In the pantheon of early photography, names like Louis Daguerre and William Henry Fox Talbot loom large. Yet behind the scenes, the English polymath Sir John Frederick William Herschel played a pivotal role in overcoming one of the new medium’s most vexing problems: the lack of a reliable method to make photographs permanent.
This article – the second in a series titled “The Hidden Architect of Photography” – highlights Herschel’s crucial discovery and application of sodium thiosulfate (then known as hyposulphite of soda or simply “hypo”) as a photographic fixer. We will explore how Herschel identified hypo’s fixing properties, how and when he applied it to early photographic experiments, and how this breakthrough solved a major technical limitation in the nascent art of photography. Furthermore, we examine the broader significance of Herschel’s discovery: its impact on the permanence and reproducibility of photographs, its adoption by contemporaries such as Talbot and Daguerre, and its role in transforming photography from a scientific curiosity into a practical medium.
Herschel’s Early Discovery of “Hypo” (1819)

Herschel’s involvement with photographic chemistry began well before the public announcement of photography in 1839. As early as 1819, during chemical experiments unrelated to picture-making, Herschel observed a remarkable property of a substance called hyposulphite of soda. He found that this “hypo” solution could dissolve silver salts – in particular, silver chloride – with striking effectiveness, “as readily as water dissolved sugar”. This discovery was noted by Herschel in the context of pure chemistry, decades prior to the invention of practical photographic processes. Crucially, Herschel did not invent hypo (the compound was first prepared by others around 1799), but he was among the first to study its effects on silver compounds. In 1819, he recognized that a solution of hyposulphite of soda could “wash out” silver halides completely – a fact that would later prove invaluable.
Herschel’s early insight lay largely dormant for twenty years, as there was not yet a practical use for it in image-making. However, this deep well of chemical knowledge positioned Herschel uniquely: when photography’s first inventors eventually grappled with fixing images, Herschel already held the key. His scientific background (astronomy, chemistry, optics) and meticulous experimentation meant that he understood the chemical interactions at play. Thus, Herschel was poised to bridge the gap between theoretical chemistry and practical photography when the opportunity arose.
——————————
THE TASKS:
a) According to the Herschel article, in what year did Herschel find that hyposulphite of soda could dissolve silver salts?
b) Reproduce the part of the Herschel article that begins with the words "Herschel’s involvement with" and stops after "later prove invaluable.".

INFORMATION PROVIDED:
——————————
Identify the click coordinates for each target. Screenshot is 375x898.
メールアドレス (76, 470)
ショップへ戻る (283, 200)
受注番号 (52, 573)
——————————
ANSWERS PROVIDED:
a) 1819

b)
Herschel’s involvement with photographic chemistry began well before the public announcement of photography in 1839. As early as 1819, during chemical experiments unrelated to picture-making, Herschel observed a remarkable property of a substance called hyposulphite of soda. He found that this “hypo” solution could dissolve silver salts – in particular, silver chloride – with striking effectiveness, “as readily as water dissolved sugar”. This discovery was noted by Herschel in the context of pure chemistry, decades prior to the invention of practical photographic processes. Crucially, Herschel did not invent hypo (the compound was first prepared by others around 1799), but he was among the first to study its effects on silver compounds. In 1819, he recognized that a solution of hyposulphite of soda could “wash out” silver halides completely – a fact that would later prove invaluable.